In the District Court the owners corporation tried to narrow the meaning of "hearing dog" by arguing that the term had a technical meaning and applied only to dogs which had a particular period of training (6-8 months), which provided a particular level of assistance (alerting the disabled person to smoke alarms, door knocks, door bells, etc) and utilised a particular manner of alerting the disabled person (by touching the disabled person and leading them to the source of the sound, except in the case of a smoke alarm where the hearing dog would drop to the floor).  The owners corporation relied on brochures supplied by an organisation responsible for training hearing dogs known as Lions Hearing Dogs Inc.

District Court Decision

The District Court disagreed with the owners corporation's interpretation of the meaning of 'hearing dog'.  The Court said there was no reason to limit the plain meaning of a hearing dog in this way.  The Court held that the property meaning of a hearing dog in section 49(4) is a dog trained to assist a person with a hearing disability (be it partial or complete) by alerting them to some normal household sounds, such as a telephone or a doorbell.
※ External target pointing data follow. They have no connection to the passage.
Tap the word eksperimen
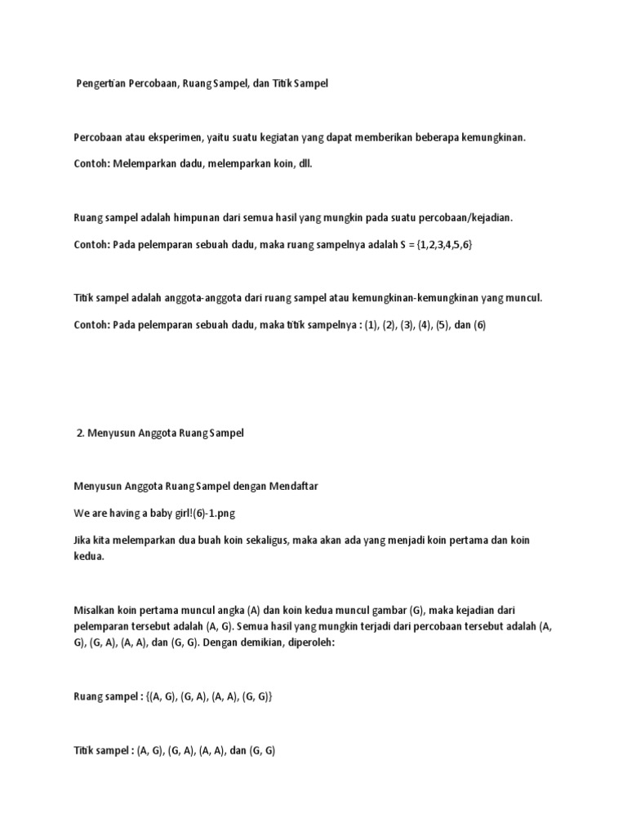[166, 138]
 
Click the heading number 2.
[79, 434]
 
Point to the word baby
[153, 513]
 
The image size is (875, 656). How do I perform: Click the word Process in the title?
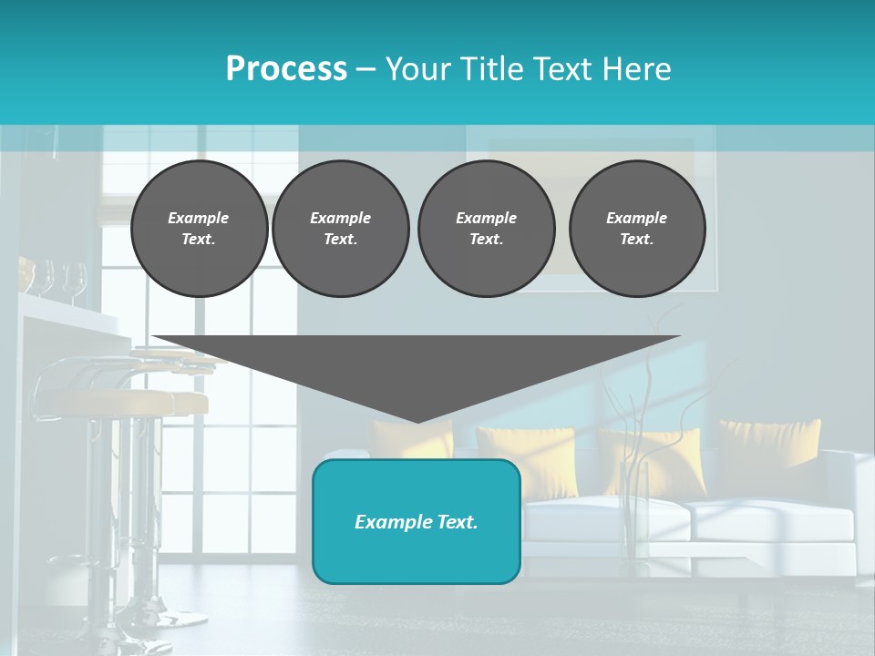pyautogui.click(x=286, y=69)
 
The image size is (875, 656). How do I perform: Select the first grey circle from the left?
pyautogui.click(x=199, y=229)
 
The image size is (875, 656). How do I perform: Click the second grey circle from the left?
pyautogui.click(x=341, y=229)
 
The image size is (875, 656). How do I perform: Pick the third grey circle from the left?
pyautogui.click(x=486, y=229)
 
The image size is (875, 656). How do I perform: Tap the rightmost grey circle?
pyautogui.click(x=637, y=229)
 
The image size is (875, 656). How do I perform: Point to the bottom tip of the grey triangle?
pyautogui.click(x=417, y=420)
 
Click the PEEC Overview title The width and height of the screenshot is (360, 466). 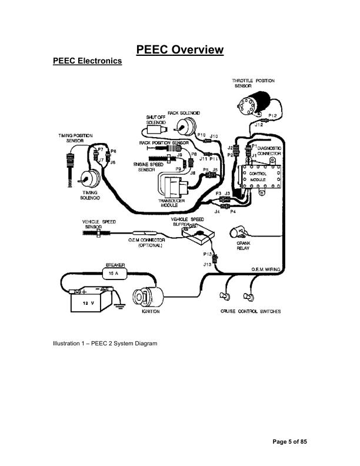point(180,49)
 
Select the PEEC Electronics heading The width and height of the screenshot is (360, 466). point(87,61)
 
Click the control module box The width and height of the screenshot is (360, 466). point(260,177)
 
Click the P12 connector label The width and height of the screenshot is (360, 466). point(272,116)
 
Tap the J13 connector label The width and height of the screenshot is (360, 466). point(207,265)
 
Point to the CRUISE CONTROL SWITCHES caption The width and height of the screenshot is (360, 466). point(251,311)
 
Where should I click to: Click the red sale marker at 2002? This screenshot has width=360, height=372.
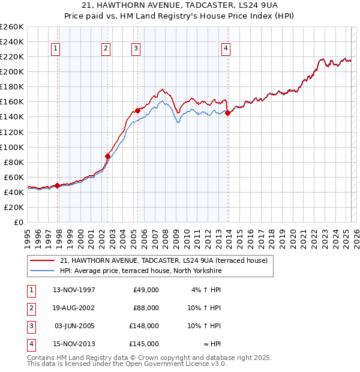click(108, 156)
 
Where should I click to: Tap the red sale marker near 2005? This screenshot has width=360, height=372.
click(137, 110)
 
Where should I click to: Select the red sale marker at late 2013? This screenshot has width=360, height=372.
click(227, 113)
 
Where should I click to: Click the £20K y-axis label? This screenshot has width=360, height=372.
click(13, 207)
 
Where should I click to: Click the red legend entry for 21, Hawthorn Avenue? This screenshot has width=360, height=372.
click(167, 260)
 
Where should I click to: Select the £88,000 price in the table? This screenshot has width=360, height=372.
click(146, 308)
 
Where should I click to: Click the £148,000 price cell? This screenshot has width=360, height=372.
click(144, 326)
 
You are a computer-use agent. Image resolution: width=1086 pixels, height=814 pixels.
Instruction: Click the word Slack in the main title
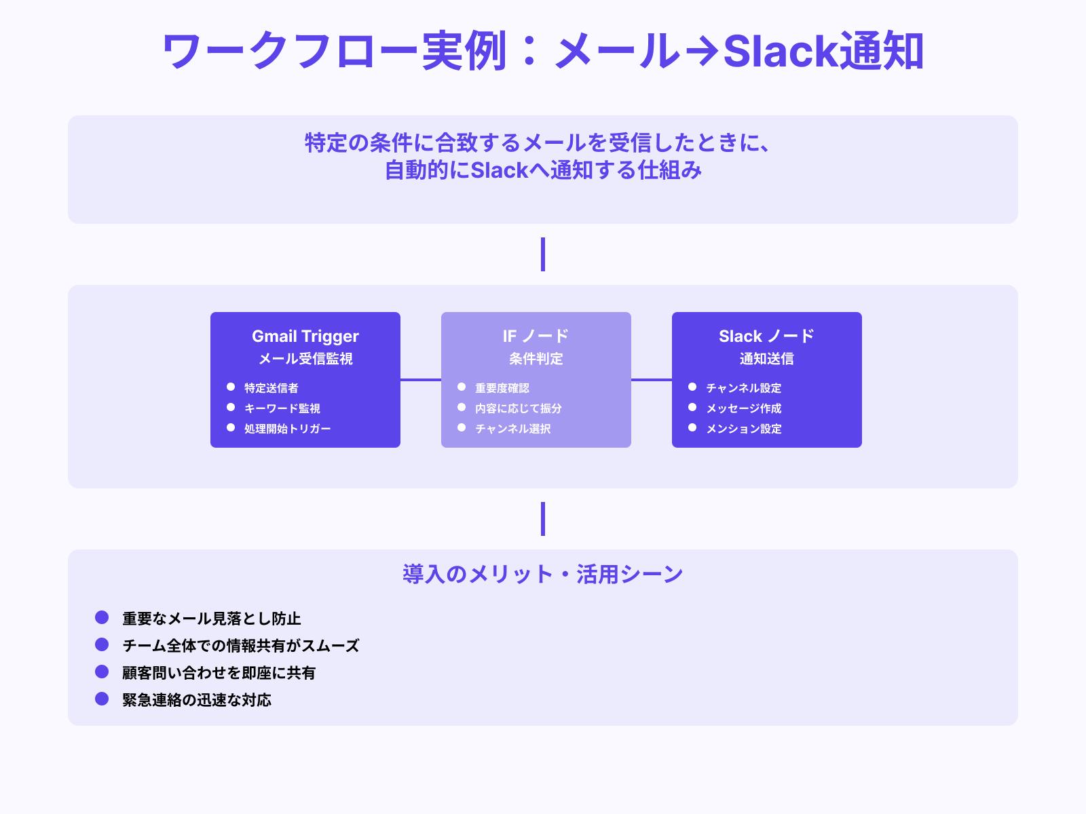tap(781, 52)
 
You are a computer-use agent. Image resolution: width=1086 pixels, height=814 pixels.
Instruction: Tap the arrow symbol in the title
tap(701, 52)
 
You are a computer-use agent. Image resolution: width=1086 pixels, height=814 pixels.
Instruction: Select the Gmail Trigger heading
tap(305, 336)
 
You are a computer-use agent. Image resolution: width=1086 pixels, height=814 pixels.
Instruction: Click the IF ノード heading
tap(536, 336)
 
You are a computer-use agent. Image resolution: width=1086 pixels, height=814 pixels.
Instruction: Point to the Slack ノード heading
tap(766, 336)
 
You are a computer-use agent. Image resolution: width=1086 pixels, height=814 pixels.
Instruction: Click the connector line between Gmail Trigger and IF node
tap(421, 380)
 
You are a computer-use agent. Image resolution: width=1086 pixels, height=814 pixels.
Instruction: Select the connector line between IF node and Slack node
tap(652, 380)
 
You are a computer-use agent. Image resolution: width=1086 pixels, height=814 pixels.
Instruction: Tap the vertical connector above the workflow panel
tap(543, 254)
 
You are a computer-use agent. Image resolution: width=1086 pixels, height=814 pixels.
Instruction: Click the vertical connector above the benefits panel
tap(543, 519)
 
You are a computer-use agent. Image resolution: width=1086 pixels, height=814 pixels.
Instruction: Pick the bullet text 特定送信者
tap(272, 388)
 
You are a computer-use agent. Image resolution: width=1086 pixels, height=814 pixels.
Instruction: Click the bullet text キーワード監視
tap(282, 408)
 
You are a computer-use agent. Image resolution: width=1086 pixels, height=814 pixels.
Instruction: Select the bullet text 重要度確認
tap(502, 388)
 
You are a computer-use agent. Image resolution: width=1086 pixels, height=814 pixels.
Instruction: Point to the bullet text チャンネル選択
tap(513, 429)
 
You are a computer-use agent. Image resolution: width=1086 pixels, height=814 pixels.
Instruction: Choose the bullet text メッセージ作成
tap(744, 408)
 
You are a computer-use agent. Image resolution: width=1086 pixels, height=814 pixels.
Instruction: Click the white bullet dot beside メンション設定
tap(692, 428)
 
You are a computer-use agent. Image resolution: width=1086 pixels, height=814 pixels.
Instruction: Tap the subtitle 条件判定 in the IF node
tap(536, 359)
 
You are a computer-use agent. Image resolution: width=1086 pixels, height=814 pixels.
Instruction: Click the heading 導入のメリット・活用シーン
tap(543, 575)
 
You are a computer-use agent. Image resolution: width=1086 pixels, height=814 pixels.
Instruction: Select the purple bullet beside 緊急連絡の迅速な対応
tap(102, 699)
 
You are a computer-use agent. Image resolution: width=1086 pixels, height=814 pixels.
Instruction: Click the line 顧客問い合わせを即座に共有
tap(219, 673)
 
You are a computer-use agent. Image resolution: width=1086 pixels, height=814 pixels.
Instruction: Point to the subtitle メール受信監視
tap(305, 359)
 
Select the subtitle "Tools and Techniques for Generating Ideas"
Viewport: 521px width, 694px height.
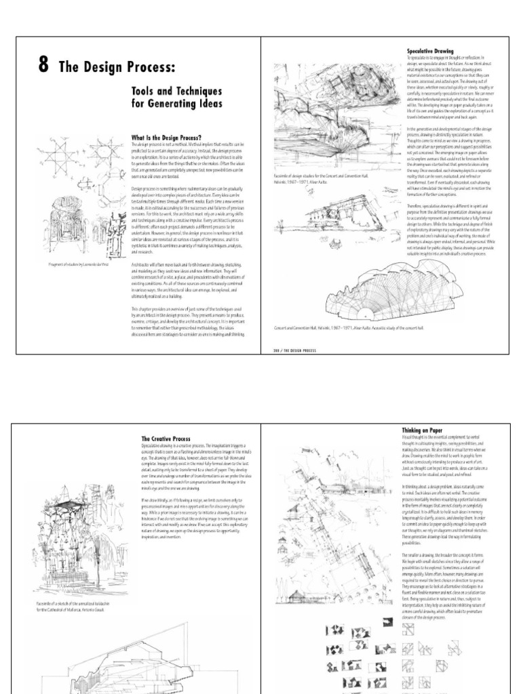[176, 97]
But, the inquiry did not stop there.  Section 49(4) requires a dog be "used" as a hearing dog to qualify for the exemption provided by the section.  The District Court held that a dog is ":used as a hearing dog" if a not insignificant part of its function is to alert a person with a hearing disability to normal household sounds.  But the Court said that as a practical matter, it is necessary that a dog, to be used as a hearing dog, be trained so that it can provide the assistance that a hearing dog is trained to provide.

For these reasons (and others) the District Court concluded that Larry is a hearing dog meaning the by-law prohibiting pets did not apply to him as a result of which Mr and Mrs Drexler were entitled to keep Larry in their apartment for use as a hearing dog.

Conclusion

The decision in Drexler provides guidance for the circumstances in which an owner or occupier of an apartment will be able to keep a guide or hearing dog where the building has a by-law prohibiting the keeping of animals, or requiring the permission of the owners corporation in order to keep pets.

If a resident wants to keep a dog in his or her apartment on the basis that the dog is a hearing dog, the dog will need to be trained to assist the resident with a hearing disability by alerting them to some normal household sounds such as a telephone or a doorbell and the dog will need to be "used as a hearing dog" meaning a not significant part of its functions will include alerting the resident to normal household sounds.

No doubt similar requirements will need to be met for any resident seeking to keep a guide dog in a "no pets" building meaning, in general, to qualify as a guide dog, the dog will need to be trained to lead or guide a vision impaired person and used in this manner by the resident seeking to keep the dog.

Finally, the Drexler case provides a salutary lesson for an owners corporation seeking to enforce a "no-pets" by-law against a resident who claims to be using a dog as a hearing or guide dog.  The owners corporation engaged in an expensive and protracted battle to enforce the "no-pets" policy for the building ultimately losing and being ordered to pay Mr and Mrs Drexler's legal costs as well as having to bear its own costs through three separate proceedings.

An owners corporation seeking to enforce a "no-pets" policy must think very carefully before taking legal action when confronted with a resident claiming to be entitled to an exemption from the policy on the grounds that he or she is using a guide or hearing dog in their apartment or on common property.  An owners corporation placed in this position should ask the resident to provide information about the dog particularly in relation to its training and the types of tasks it performs to assist the resident as a hearing or guide dog to enable an assessment to be made as to whether or not the dog is, in fact, a guide or hearing dog that is being used in that manner by the resident and is therefore able to be kept in the building.